- **Persyaratan Tugas**
A: Jawablah pertanyaan berikut berdasarkan teks tentang ritual selametan, dengan menandai setiap jawaban (i), (ii), dan (iii), masing-masing pada satu baris.
(i) Atas dasar apa asas pemilihan tempat ritual ditetapkan?
(ii) Apa nama proses dalam teori Berger yang disebutkan dalam teks?
(iii) Kelompok apa yang mewakili kelompok tekstualis di dalam masyarakat tersebut?
B: Lanjutkan teks tentang ritual selametan dan sikap kelompok Muhammadiyah, dimulai setelah kalimat terakhirnya.

- **Bagian Dokumen**
'''

Azas pemilihan tempat didasarkan atas keinginan terkabulnya harapan
masyarakat. Oleh sebab itu perlu tempat yang dianggap sakral, sebuah pengetahuan
yang didasarkan atas tafsir subyektif masyarakat yang telah lama hidup dalam
lingkungan sosio –kultural masyarakat.
Semua langkah persiapan ritual sampai dengan proses ritual, dengan
perlengkapannya yang beraneka ragam berdasarkan pengetahuan tentang simbol dan
makna yang dipresentasikan melalui berbagai jenis makanan adalah membuktikan
bahwa masyarakat sebagai pembentuk realitas sosial. Keputusan secara subyektif
dalam menentukan perlengkapan ritual, yang berupa sesaji, ubo-rampe dan cok bakal
yang aneka ragam untuk mencapai tujuan-tujuan subyektif pula, memiliki dasar
legitimasi dari tradisi lama yang berlaku dalam lingkungan sosio – kulturalnya,
sehingga adaptasi memproduksi aktivitas untuk kepentingan dunia sosialnya. Ini
dalam teori Berger dinamakan eksternalisasi, yaitu masyarakat adalah produk
manusia.
Pada kenyataannya ada kelompok masyarakat yang tidak dapat menyesuaikan
dengan lingkungan sosio-kultural yang menyebabkan mereka melakukan penolakan
terhadap tradisi, dan melahirkan respon yang berbeda pula. Penolakan yang dilakukan
dilandasi dengan penafsiran-penafsiran subyektif. Misalnya, jika ada kelompok santri
tradisional yang melakukan wasilah di makam dengan berdoa, karena ajaran ini
dilegalkan oleh teks normatif. Mereka bertindak sebaliknya, yaitu bahwa berdoa
dengan menggunakan perantaraan orang yang sudah meninggal dunia adalah bid’ah
dan dilarang oleh agama. Kelompok ini dikenal kelompok tekstualis, di dalam
masyarakat ini dipresentasikan oleh kelompok Muhammadiyah, yang selama ini
banyak mengambil jarak yang signifikan dalam praktek ibadah dengan kelompok
abangan. Kelompok ini dikategorikan sebagai kelompok yang gagal dalam
menyesuaikan diri dengan lingkungan sosio-kultural, dan tidak akomodatif dengan
kenyataan sosial, dan bersikap radikal. Dengan sikap yang berbeda ini, kelompok
Muhamadiyah yang sering disebut sebagai kaum modernis ini tidak terlibat dalam
setiap ritual selametan, dan tidak pula dimintai nasehat oleh masyarakat.

'''

- **Bagian Data**
'''

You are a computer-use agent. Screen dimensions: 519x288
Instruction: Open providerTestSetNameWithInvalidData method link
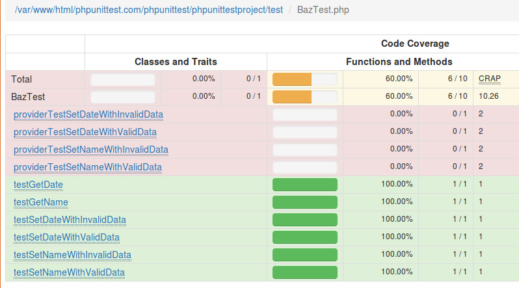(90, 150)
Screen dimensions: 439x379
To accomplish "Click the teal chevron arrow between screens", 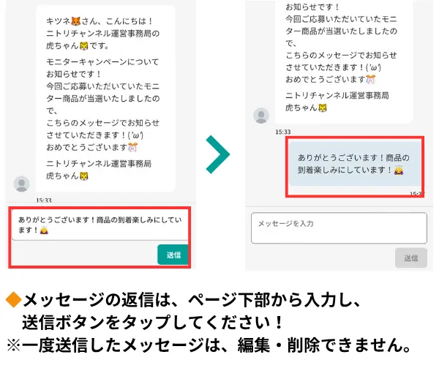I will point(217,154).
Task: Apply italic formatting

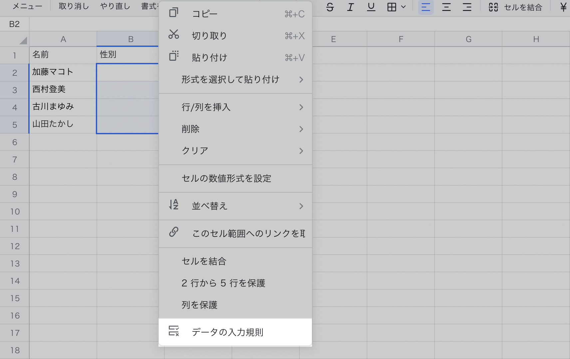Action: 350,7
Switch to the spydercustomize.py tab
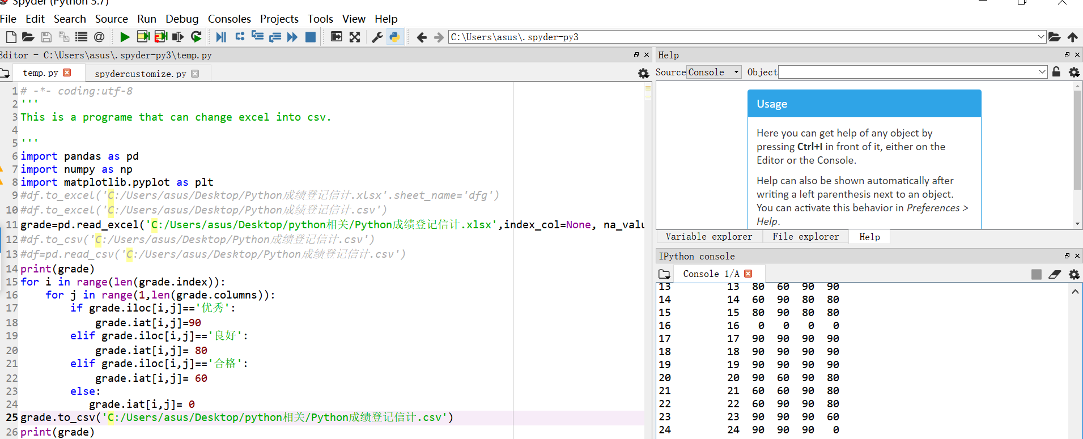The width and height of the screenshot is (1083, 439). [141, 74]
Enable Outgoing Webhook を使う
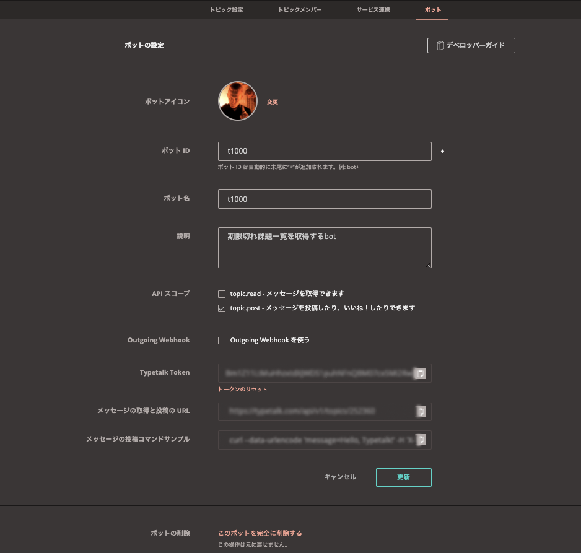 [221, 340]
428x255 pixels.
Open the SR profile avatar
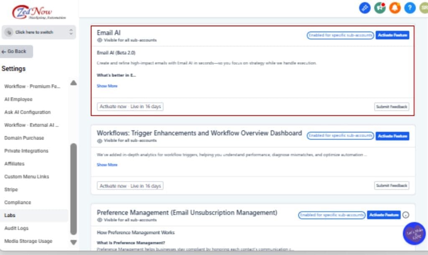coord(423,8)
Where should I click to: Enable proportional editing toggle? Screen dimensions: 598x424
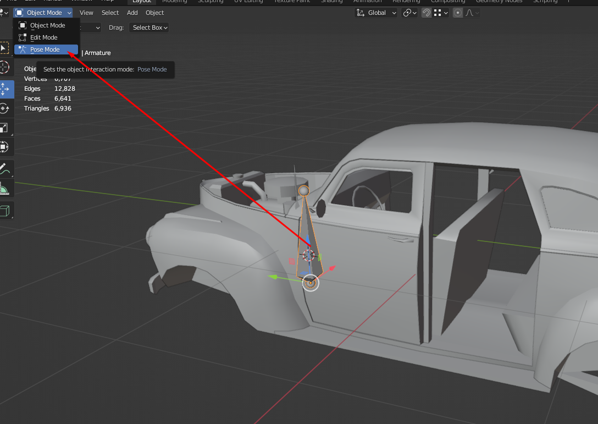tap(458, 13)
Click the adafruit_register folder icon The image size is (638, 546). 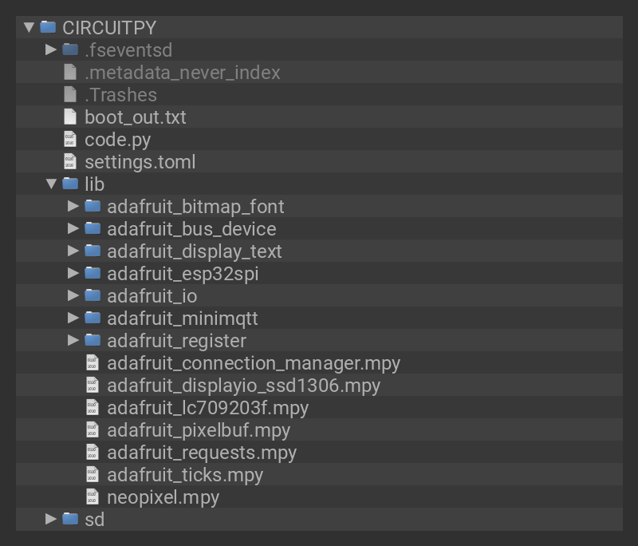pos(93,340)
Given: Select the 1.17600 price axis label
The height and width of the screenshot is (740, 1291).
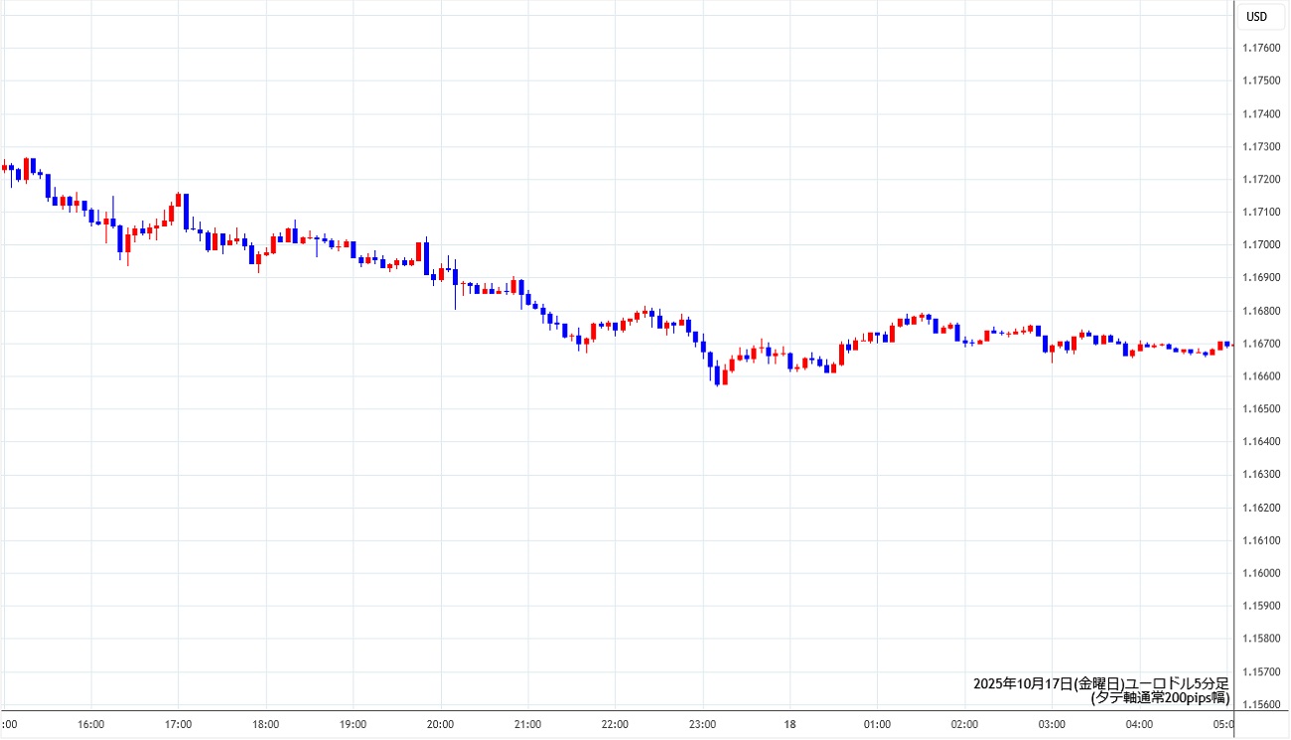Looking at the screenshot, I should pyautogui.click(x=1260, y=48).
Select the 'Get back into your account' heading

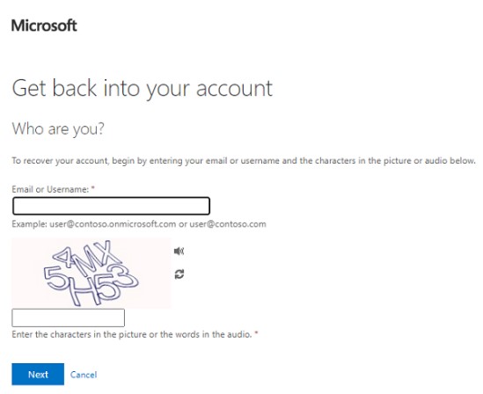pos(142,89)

'''
'''

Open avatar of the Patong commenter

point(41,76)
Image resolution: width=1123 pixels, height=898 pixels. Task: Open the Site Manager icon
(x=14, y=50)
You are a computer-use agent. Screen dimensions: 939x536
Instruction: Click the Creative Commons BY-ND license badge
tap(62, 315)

'''
'''

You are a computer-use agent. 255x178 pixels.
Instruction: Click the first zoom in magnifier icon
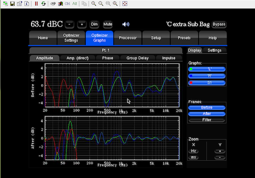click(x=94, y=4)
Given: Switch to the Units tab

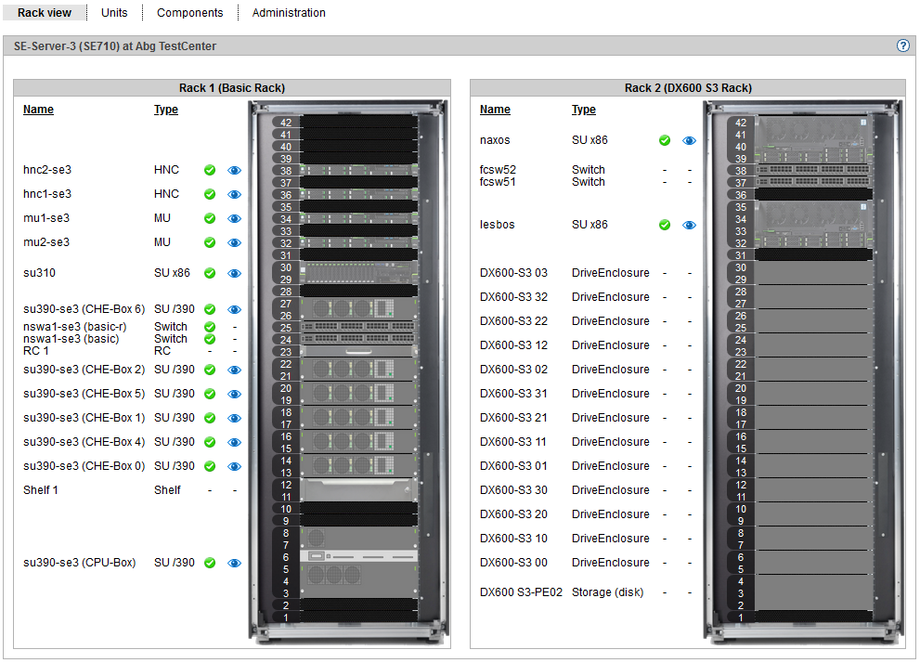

'''

- **Jawaban Tiap Tugas**
A:
(i) Atas keinginan terkabulnya harapan masyarakat.
(ii) Eksternalisasi.
(iii) Kelompok Muhammadiyah.

B:
Kelompok santri tradisional dengan tafsir subyektifnya menganggap bahwa
ritual masyarakat sebagian ada dasarnya dalam teks, sebagian ada dalam kisah historis
kultural ulama. Selamatan yang banyak mewarnai tradisi masyarakat ada dalam kisah
dakwah para Wali Songo, khususnya Sunan Kalijogo. Pagelaran wayang kulit juga
merupakan media yang dijadikan pendekatan strategi dakwah Sunan Kalijogo.
Berdasarkan tafsir subyektif santri tradisional, bahwa ziarah kubur memiliki
manfaat yang banyak untuk meningkatkan keimanan seseorang. Orang yang sering
berziarah kubur, mengingatkan seseorang kepada kematiannya. Dengan ziarah kubur
akan meningkatkan amal baik seseorang. Begitu pula doa di makam leluhur atau di
makam suci menurut tafsir subyektif santri tradisional menambahkan kebaikan bagi
yang berdoa. Begitu pula dengan ritual selametan, berdasarkan tafsir subyektifnya,
bahwa nalai ritual tersebut selalu ditentukan oleh maksud dan tujuannya. Selametan
yang bermaksud sebagai ucapan syukur, dan bertujuan untuk memohon keselamatan
kepada Allah SWT, itu dibenarkan dalam agama. Oleh karena itu semua bentuk ritual
itu harus ditempatkan kepada maksud dan tujuan yang benar. Supaya hasilnya tidak
sia-sia. Dalam Hadits yang berbunyi “Innama al-a’malu bi niyyati” artinya :
Sesungguhnya semua perbuatan itu tergantung dari niyatnya. Menurutnya pandangan
subyektifnya, teks ini telah cukup untuk merumuskan maksud dan tujuan dari sebuah
tindakannya.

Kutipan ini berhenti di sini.